“For several years, I had been bored. Not a whining, restless child’s boredom (although I was not above that) but a dense, blanketing malaise. It seemed to me that there was nothing new to be discovered ever again. Our society was utterly, ruinously derivative (although the word derivative as a criticism is itself derivative). We were the first human beings who would never see anything for the first time. We stare at the wonders of the world, dull-eyed, underwhelmed. Mona Lisa, the Pyramids, the Empire State Building. Jungle animals on attack, ancient icebergs collapsing, volcanoes erupting. I can’t recall a single amazing thing I have seen firsthand that I didn’t immediately reference to a movie or TV show. A commercial. You know the awful singsong of the blasé: Seeeen it. I’ve literally seen it all, and the worst thing, the thing that makes me want to blow my brains out, is: The secondhand experience is always better.

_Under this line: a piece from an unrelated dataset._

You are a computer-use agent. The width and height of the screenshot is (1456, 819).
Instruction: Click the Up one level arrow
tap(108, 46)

The image is crisper, the view is keener, the camera angle and the soundtrack manipulate my emotions in a way reality can’t anymore. I don’t know that we are actually human at this point, those of us who are like most of us, who grew up with TV and movies and now the Internet. If we are betrayed, we know the words to say; when a loved one dies, we know the words to say. If we want to play the stud or the smart-ass or the fool, we know the words to say. We are all working from the same dog-eared script.

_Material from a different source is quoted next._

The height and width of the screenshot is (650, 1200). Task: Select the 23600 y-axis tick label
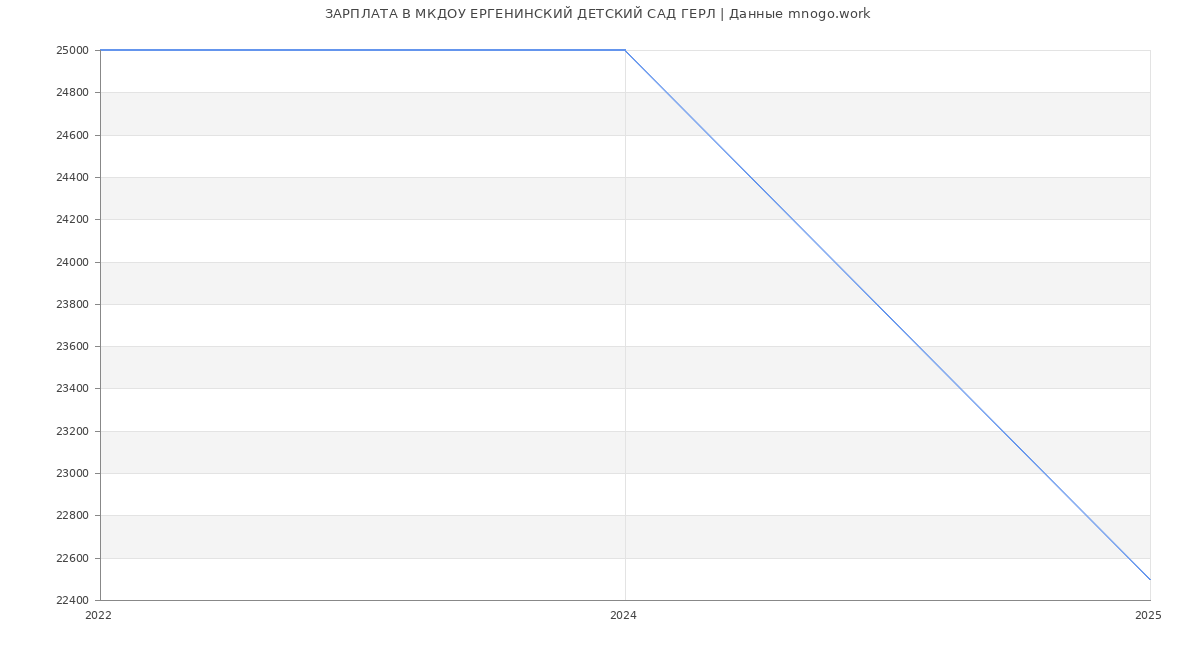pos(74,347)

It’s a very difficult era in which to be a person, just a real, actual person, instead of a collection of personality traits selected from an endless Automat of characters.
And if all of us are play-acting, there can be no such thing as a soul mate, because we don’t have genuine souls.

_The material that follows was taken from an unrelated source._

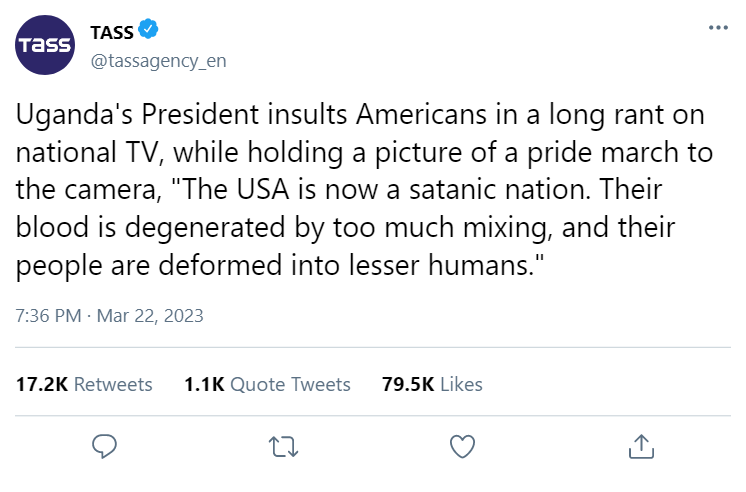Screen dimensions: 746x492
Task: Click the 17.2K retweet count number
Action: point(43,384)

It had gotten to the point where it seemed like nothing matters, because I’m not a real person and neither is anyone else.
I would have done anything to feel real again.”
That’s Gillian Flynn, writing in Gone Girl. It’s such a powerful picture of jadedness, isn’t it?Can anything be fresh and authentic?
I wonder if that’s the sort of thing that was going through the mind of Nicodemus when he encountered Jesus (in John 3), or through the mind of the woman at the well (in John 4) or Pilate (in John 18, 19).
John gives us three encounters between Jesus and people who might be described as jaded, worn down by life, cynical and world-weary.
Nicodemus is described as “a Pharisee, a man … who was a member of the Jewish ruling council.” That means that he was well-connected, and probably well-to-do. It means he was educated and sophisticated. Jesus called him “Israel’s teacher.”
By total contrast, the “woman at the well” (the Bible doesn’t even record her name) met Jesus not by the cool of the night but in the heat of the day. She had three strikes against her that should (according to the customs of the day) have prevented Jesus from having any conversation with her whatsoever.
The first “strike” was her gender. An Orthodox Jewish male would not customarily address a female in public (even his own wife!).
The second was her ethnicity. She was Samaritan, a half-Jew, an outsider, and John notes: “The Jews had no dealings with the Samaritans.”
The third was her reputation. She had had five husbands and was living with a sixth.
It’s probably fair to say that if Nicodemus had grown world-weary through his intellect, this woman had grown cynical through her life-experience.
And Pilate (in John 18 and 19) was cynical through political expedience. He registered Jesus’ innocence and then had him crucified. He was too worldly to recognise the truth even when it stood before him in human form. “What is truth?” he said. And the only one who could have told him was not given space to answer.
Maybe all three might have said, with Gillian Flynn, “It’s a very difficult era in which to be a person, just a real, actual person, instead of a collection of personality traits selected from an endless Automat of characters.”
Maybe, no matter what your “era”, it is always difficult to be real. Maybe we all stick on the personality traits that our lives and situations give to us, until we don’t really know if there’s anything underneath at all.
Maybe we hide behind the masks because we are ashamed of what we think we really are.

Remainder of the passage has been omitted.